Pundits split on whether foreign buyers tax will cool market

Real estate tax to be applied only in Metro Vancouver so far may drive foreign money to other regions

For sale sign in Surrey's Cloverdale town centre.

The province’s decision to charge a steep 15 per cent property transfer tax when foreigners buy Metro Vancouver homes may help cool the region’s “bubbly and overpriced” housing market, one B.C. economist says.

Jock Finlayson, executive vice-president of the Business Council of B.C., said it should have “some effect in dampening the demand” for real estate, particularly the single-family houses that have shot up much faster in price than townhomes and condos.

He said there’s some evidence the housing market is cooling already and that cooling may accelerate after the extra tax kicks in Aug. 2 on purchases by foreign nationals or companies they control.

MORE:  B.C. imposes foreign buyer tax on Metro real estate

He also noted the province’s decision to apply the new tax only in Metro, at least for now, could shift the foreign appetite for B.C. real estate to neighbouring regions.

“It may in fact lead to greater foreign demand for housing in areas like the Fraser Valley, Squamish, Greater Victoria and the central Okanagan,” Finlayson said.

Finance Minister Mike de Jong indicated the new tax could be extended to other parts of B.C. if needed.

Finlayson said he hopes the province uses the revenue, which will go into a Housing Priority Initiatives Fund, mainly to assist renters, who face steeply rising rents in some urban areas.

That should be a priority, he said, because home ownership, particularly detached house ownership, is “just not going to be the future” for many area residents.

Delta Mayor Lois Jackson said she hopes the new tax helps cool the market by deterring foreign purchases.
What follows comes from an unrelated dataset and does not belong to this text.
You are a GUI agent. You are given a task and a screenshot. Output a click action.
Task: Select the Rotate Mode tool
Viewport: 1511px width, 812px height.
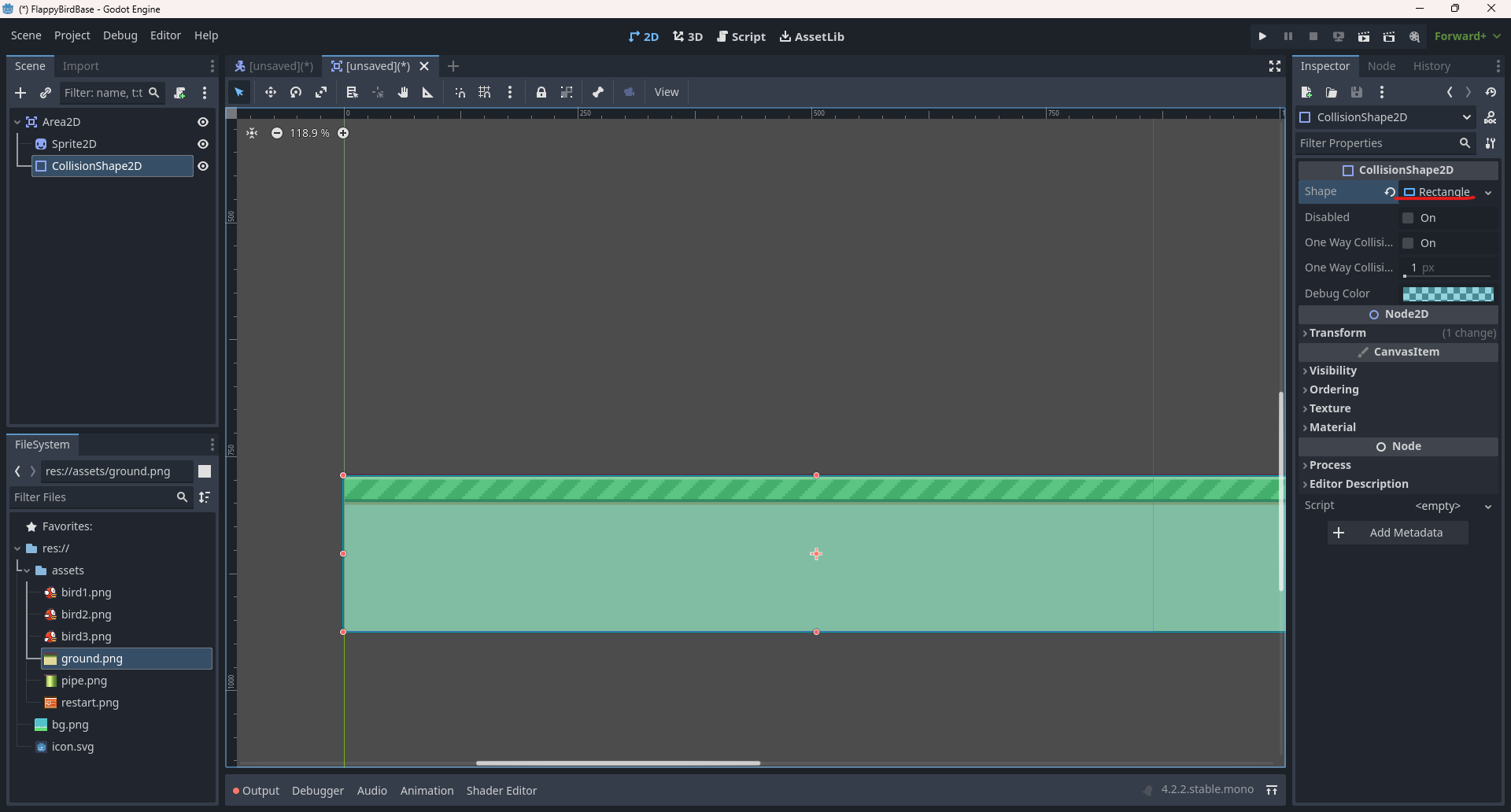click(x=296, y=92)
“We have to slow the market down somehow,” she said. “People who work here can’t keep up with the cost and we’re putting all of these young people totally out of the market.”

But Canadian Taxpayers Federation B.C. director Jordan Bateman suggested the 15 per cent tax – $300,000 on a $2-million house – may be viewed by foreign investors as merely a cost of doing business.
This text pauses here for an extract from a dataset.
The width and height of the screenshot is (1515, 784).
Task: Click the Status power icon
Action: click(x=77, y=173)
“If you’re spending 10, 15 or 20 per cent over asking, what’s 15 per cent going to do? It’s not going to discourage you.”
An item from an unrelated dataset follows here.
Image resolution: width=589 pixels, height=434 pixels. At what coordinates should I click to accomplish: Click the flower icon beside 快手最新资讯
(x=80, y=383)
Bateman said the province must also close a long-standing loophole that allows the shares of a real estate holding company to be sold to new owners without triggering any property transfer tax because the registered owner – the company – didn’t change.

He called the province’s move a reversal.

“There is nothing more popular than a tax on somebody else,” Bateman observed.

Applying a tax on foreign buyers is a one-time cost on purchase.

The province has not yet pursued more aggressive options to block or deter foreign buying.

Australia has also seen strong investment flows from China and restricts foreign buyers to purchasing new homes only, not participating in the resale market.

West Vancouver Mayor Mike Smith in late July proposed allowing municipalities to charge an additional property tax on homes that are not principal residences owned by Canadian citizens.

That would have the effect of extracting more tax for the local city every year from foreign owners, as well as vacation home owners and investors.

The province recently released new data showing 5.1 per cent of homes sold in Metro Vancouver in three weeks of June went to foreign nationals, mostly from China.

Economists such as Finlayson and Central 1 Credit Union’s Helmut Pastrick both say more can be done to increase the supply of housing units in the market, through speedier municipal approvals.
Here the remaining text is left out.